--- start Data extract ---

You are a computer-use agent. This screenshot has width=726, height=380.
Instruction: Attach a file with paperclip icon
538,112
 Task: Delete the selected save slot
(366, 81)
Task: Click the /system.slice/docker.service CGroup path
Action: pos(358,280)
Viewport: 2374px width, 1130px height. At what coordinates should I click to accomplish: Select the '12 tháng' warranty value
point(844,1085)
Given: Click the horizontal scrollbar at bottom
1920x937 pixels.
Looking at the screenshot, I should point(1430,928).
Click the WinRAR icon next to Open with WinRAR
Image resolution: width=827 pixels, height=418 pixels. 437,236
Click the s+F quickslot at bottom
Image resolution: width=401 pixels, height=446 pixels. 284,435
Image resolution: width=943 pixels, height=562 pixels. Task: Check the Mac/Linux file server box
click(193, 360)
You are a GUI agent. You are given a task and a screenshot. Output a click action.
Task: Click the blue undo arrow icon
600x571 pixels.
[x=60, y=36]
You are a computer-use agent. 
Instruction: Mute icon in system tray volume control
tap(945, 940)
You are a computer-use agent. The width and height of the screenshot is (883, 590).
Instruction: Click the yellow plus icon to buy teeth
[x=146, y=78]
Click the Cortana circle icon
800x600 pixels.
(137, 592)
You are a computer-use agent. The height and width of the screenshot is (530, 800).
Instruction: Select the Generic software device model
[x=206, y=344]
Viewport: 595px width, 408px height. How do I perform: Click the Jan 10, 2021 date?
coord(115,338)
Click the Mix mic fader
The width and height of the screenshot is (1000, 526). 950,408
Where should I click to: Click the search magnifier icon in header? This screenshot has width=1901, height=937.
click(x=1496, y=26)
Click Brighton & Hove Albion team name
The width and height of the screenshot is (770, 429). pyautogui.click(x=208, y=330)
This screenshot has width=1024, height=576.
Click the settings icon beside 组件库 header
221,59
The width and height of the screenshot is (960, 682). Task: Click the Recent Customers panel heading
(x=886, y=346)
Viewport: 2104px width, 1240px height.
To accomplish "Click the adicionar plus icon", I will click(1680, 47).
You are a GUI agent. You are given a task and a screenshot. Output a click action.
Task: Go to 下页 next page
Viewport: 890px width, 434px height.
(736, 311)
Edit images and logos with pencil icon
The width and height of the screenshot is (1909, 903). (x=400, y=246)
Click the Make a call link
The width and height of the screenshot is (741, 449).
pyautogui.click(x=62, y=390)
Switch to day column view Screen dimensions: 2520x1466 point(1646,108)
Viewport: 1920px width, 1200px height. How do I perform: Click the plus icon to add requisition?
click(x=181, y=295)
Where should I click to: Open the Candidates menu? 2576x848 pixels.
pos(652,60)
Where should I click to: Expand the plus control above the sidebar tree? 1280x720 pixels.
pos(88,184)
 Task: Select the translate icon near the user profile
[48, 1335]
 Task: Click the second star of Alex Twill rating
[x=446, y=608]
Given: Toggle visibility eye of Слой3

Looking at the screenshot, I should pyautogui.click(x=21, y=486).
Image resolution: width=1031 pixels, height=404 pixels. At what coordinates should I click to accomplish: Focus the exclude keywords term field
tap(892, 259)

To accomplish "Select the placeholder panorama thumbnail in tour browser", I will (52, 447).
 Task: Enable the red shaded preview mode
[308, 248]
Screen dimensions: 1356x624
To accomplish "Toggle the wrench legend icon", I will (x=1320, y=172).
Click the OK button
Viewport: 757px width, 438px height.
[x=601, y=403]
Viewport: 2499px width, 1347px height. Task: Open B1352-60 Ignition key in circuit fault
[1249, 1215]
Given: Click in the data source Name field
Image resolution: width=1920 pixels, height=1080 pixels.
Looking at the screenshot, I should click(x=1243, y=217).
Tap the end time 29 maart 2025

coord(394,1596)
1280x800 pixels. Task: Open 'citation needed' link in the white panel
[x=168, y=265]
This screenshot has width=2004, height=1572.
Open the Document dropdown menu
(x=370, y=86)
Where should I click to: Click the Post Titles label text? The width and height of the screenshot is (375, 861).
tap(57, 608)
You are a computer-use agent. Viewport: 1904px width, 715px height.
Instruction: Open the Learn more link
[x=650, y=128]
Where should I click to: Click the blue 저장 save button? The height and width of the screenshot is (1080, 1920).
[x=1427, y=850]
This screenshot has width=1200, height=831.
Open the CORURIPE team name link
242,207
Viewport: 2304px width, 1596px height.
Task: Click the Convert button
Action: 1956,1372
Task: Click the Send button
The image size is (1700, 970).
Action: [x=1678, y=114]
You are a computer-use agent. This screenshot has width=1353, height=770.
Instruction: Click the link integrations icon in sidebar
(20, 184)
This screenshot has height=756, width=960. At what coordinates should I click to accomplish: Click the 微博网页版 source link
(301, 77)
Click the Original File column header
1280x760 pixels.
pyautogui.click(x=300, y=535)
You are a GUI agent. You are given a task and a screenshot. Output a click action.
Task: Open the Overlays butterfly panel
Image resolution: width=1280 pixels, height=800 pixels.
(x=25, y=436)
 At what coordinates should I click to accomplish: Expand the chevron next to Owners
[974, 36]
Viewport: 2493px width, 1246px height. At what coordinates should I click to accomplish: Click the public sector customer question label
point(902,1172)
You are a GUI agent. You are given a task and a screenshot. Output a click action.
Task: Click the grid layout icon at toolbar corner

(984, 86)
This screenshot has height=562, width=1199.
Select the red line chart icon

--- end Data extract ---

» **Set task**
Retype the records from the start through the line containing "point(844,1085)", keeping both ends.

» **Solution for this exercise**
You are a computer-use agent. This screenshot has width=726, height=380.
Instruction: Attach a file with paperclip icon
538,112
 Task: Delete the selected save slot
(366, 81)
Task: Click the /system.slice/docker.service CGroup path
Action: pos(358,280)
Viewport: 2374px width, 1130px height. At what coordinates should I click to accomplish: Select the '12 tháng' warranty value
point(844,1085)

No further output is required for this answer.